Industry and governments promise that the manipulation of matter on the scale of the nanometer (one-billionth of a meter) will deliver wondrous benefits. All matter-living and non-living-originates at the nano-scale. The impacts of technologies controlling this realm cannot be overestimated: control of nano-scale matter is the control of nature's elements (the atoms and molecules that are the building blocks of everything). Biotech (the manipulation of genes), Informatics (the electronic management of information), Cognitive Sciences (the exploration and manipulation of the mind) and Nanotech (the manipulation of elements) will converge to transform both living and non-living matter. When gmos (genetically modified organisms) meet Atomically Modified Matter, life and living will never be the same.

Das ETC ist eine Art Institut für Technikfolgenabschätzung.
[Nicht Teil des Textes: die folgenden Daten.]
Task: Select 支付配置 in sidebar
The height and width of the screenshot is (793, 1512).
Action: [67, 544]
Es wird u.a. von der Rockefeller-Foundation gesponsort und hatte vor einigen Jahren durch seine Publikationen maßgeblichen Anteil an den Imageproblemen des Konzerns Monsanto im Gefolge seiner Gen-Pflanzen-Politik.

Droht Olympia Nanodoping mit getuneten roten Blutkörperchen?
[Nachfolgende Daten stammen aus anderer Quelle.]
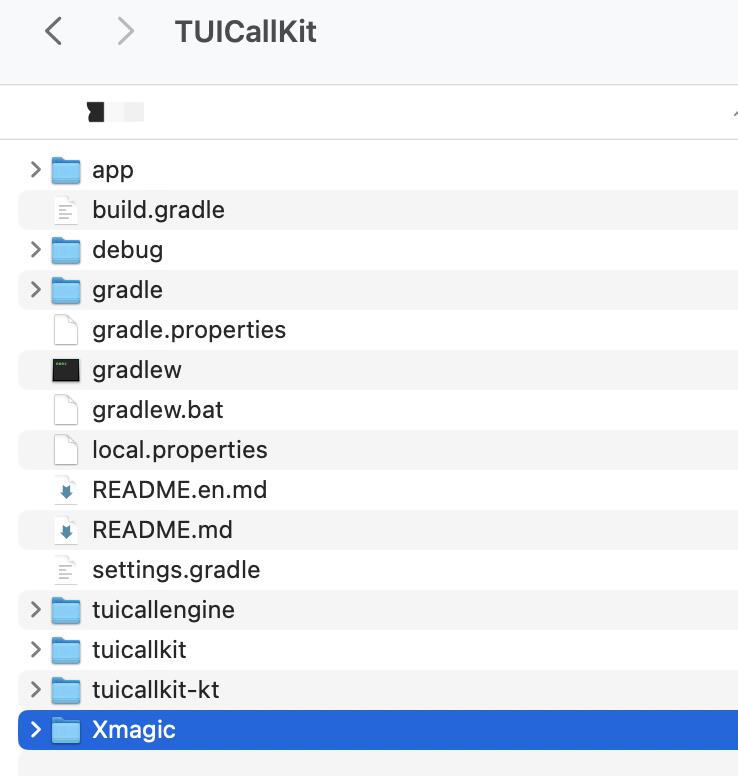Click the README.md markdown file icon
Screen dimensions: 738x776
pos(66,530)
Das ETC sieht drei Problemfelder im Zusammenhang mit der Nanotechnologie:

  1. Nanopartikel, wie sie bereits vielerorts hergestellt werden, könnten unkontrolliert Zellen oder Bakterien infiltrieren und als potenzielle Giftstoffe in die Nahrungskette gelangen, was zum Beispiel zu unerwünschten Immunreaktionen führen könnte.
  2. Die sogenannte Nanofabrikation, bei der supramolekulare Strukturen und schließlich sich selbst reproduzierende Automaten erzeugt werden sollen, kann außer Kontrolle geraten und Kettenreaktionen auslösen, die Mensch und Umwelt vergiften.
  3. Die Fusion von Bio- und Nanotechnik eröffnet Missbrauch aller Art das Tor, angefangen von Doping mit nanotechnologisch effizienter gemachten roten Blutkörperchen über Gentherapie mit Hilfe biologischer Nanoroboter bis hin zu nie gekannten Biowaffen.

In der aktuellen Ausgabe der New York Review of Books antwortet Freeman Dyson auf derartige Katastrophenszenarien liberal-optimistisch. Ohne mögliche Gefahren zu verneinen, hält er es für durchaus denkbar, dass die Menschheit vernünftig genug sein wird, auch diese potenziell vernichtende Technik vernünftig und segenbringend einzusetzen.

Ein möglicher Kandidat für solchen Segen könnte eine Beobachtung sein, die Forscher der Universität Ulm gerade veröffentlicht haben. Sie arbeiten mit sogenannten Polysteren-Nanosphären, die selbstorganisierende Eigenschaften besitzen. In Wasser gelöst können sie offenbar Fluorchlorkohlenwasserstoffe binden. Eines Tages, so spekulieren die Entdecker, könnten Nanosphären vielleicht in der Stratosphäre eingesetzt werden, um das Ozonloch zu flicken. Nanopartikel könnten dann die Hauptsünder in Sachen Ozonloch einfach absaugen.